Sadar kalau aplikasi ciptaannya makin sering digunakan oleh kelompok ISIS, Pavel Durov mengumumkan komitmen mereka untuk menutup semua channel yang dicurigai sebagai channel milik kelompok ISIS. Di pertengahan Nopember 2015, Durov mengumumkan bahwa pihak mereka sudah menutup 78 channel dalam 12 bahasa yang dianggap sebagai bagian dari jalur komunikasi kelompok yang dianggap paling berbahaya belakangan ini.
Sadar kalau gerak-geriknya makin terbatas, informasi di awal tahun 2016 menyatakan kalau kelompok ISIS menciptakan aplikasi chatting sendiri yang diberi nama Alrawi.
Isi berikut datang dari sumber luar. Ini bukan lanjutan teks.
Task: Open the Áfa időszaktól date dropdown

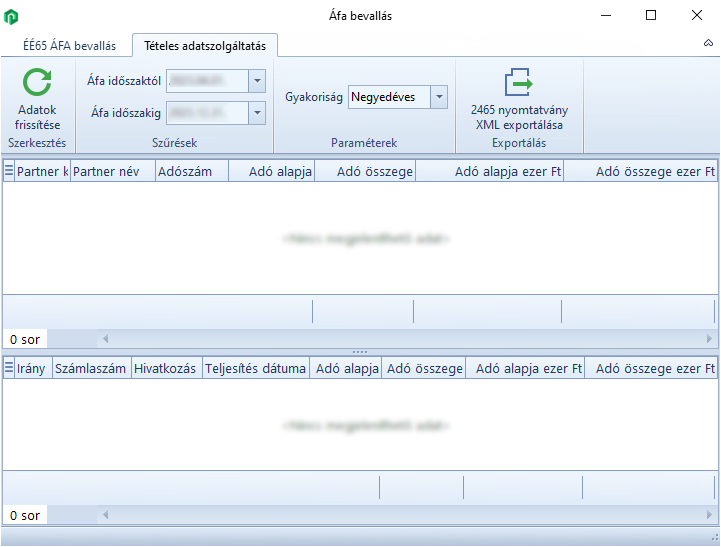Action: [257, 81]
Aplikasi terenkripsi ini akan menambah masalah pada upaya mencegah paham ISIS dan tindakan teror mereka merajalela.
Penggunaan kala percakapan ini seperti melanjutkan penggunaan media sosial lainnya yang sudah lebih dulu mereka gunakan. Tahun 2014 ISIS diketahui menggunakan aplikasi ciptaan sendiri yang terhubung ke Twitter. Namanya The Dawn of Glad Tidings atau cukup dengan Dawn saja. Aplikasi ini berbahasa Arab dan bisa dipasang di perangkat telepon pintar. Aplikasi ini memungkinkan penggunanya untuk mengakses Twitter dan berinteraksi di sana.
Twitter memang menjadi salah satu media sosial favorit kelompok ISIS untuk menyebarkan paham, merekrut anggota baru dan bahkan mengumpulkan dana bantuan. Aplikasi Dawn hanya satu cara ISIS untuk memperluas jejaring mereka. Cara lainnya adalah cara konvensional yang biasa dipakai oleh para konsultan brand atau agensi media sosial yaitu dengan menggunakan hashtag atau tagar.
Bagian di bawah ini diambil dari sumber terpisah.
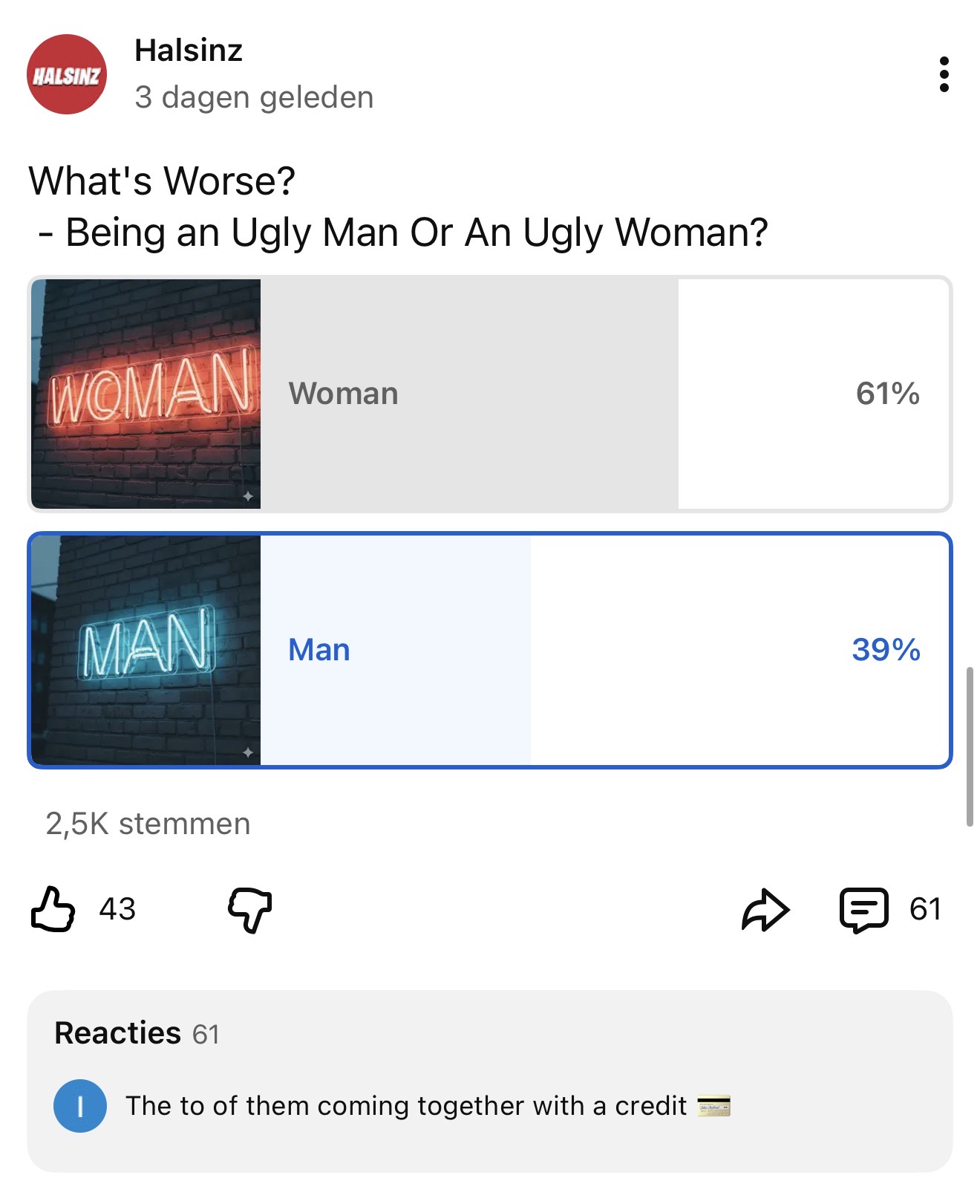Open the top comment about credit card
This screenshot has height=1204, width=980.
click(x=405, y=1106)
Dengan cara yang terkoordinasi dan rapi, ISIS bisa menyebarkan paham mereka dan melakukan diskusi secara daring sekaligus membangun personal branding di Twitter melalui tagar tersebut. Hasilnya, nama ISIS makin sering dibicarakan dan pengikutnya pun makin bertambah.
*****
Dari fakta-fakta di atas jelas sekali kalau ISIS memang bukan organisasi kacangan. Mereka lebih canggih dan terorganisir dibanding pendahulunya seperti Al Qaedah. ISIS mampu menggunakan kecanggihan teknologi untuk menyebarkan paham mereka dan tentu saja merekrut lebih banyak pengikut baru. Ditengarai Asia Tenggara dan Indonesia menjadi salah satu tujuan perekrutan mereka beberapa tahun belakangan ini.
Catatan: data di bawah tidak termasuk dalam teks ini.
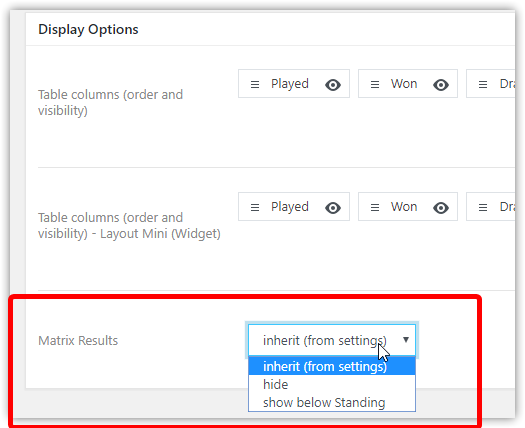Viewport: 525px width, 428px height.
Task: Click the Matrix Results select box
Action: pyautogui.click(x=332, y=340)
Saat menulis postingan ini saya menemukan tulisan menarik di laman Rappler Indonesia. Isinya mengenali proses kerja ISIS termasuk keseriusan mereka menggunakan media sosial dan internet. Benar-benar sebuah langkah yang harusnya jadi perhatian lebih bagi pemerintah mengingat bagaimana massifnya pertumbuhan dan penetrasi internet di Indonesia.
Coba sandingkan dua hal ini: Indonesia menjadi target rekruitmen ISIS dan sekaligus juga salah satu negara dengan pertumbuhan pengguna media sosial tertinggi di dunia. Kombinasi yang pas sekaligus mengkhawatirkan.
Sebagai orang biasa saya bergidik juga melihat aksi-aksi kelompok ini. Betapa mudahnya mereka menghilangkan nyawa orang dengan alasan agama, betapa mudahnya mereka merusak kedamaian dan betapa mudahnya mereka meracuni pikiran orang untuk ikut berada di belakang garis kekerasan. Tentu dengan membawa-bawa ajaran agama.
Lebih bergidik lagi ketika saya menemukan banyak literatur yang menunjukkan kalau kerja mereka sangat profesional, modern dan canggih. Internet dan media sosial jadi lahan lain untuk menyebarkan paham mereka sekaligus menjalarkan rasa rakut. Sungguh sebuah ancaman besar untuk kedamaian hidup.
Saya yakin jauh di lubuk hati kita semua, perdamaian adalah dambaan bersama. Tak ada hal yang menyenangkan yang akan terjadi tanpa dilandasi rasa damai. Saya lebih memilih hidup damai tanpa teror dan tanpa ajaran untuk mencabut nyawa orang seolah-olah saya wakil Tuhan di dunia. Entah dengan Anda. [dG]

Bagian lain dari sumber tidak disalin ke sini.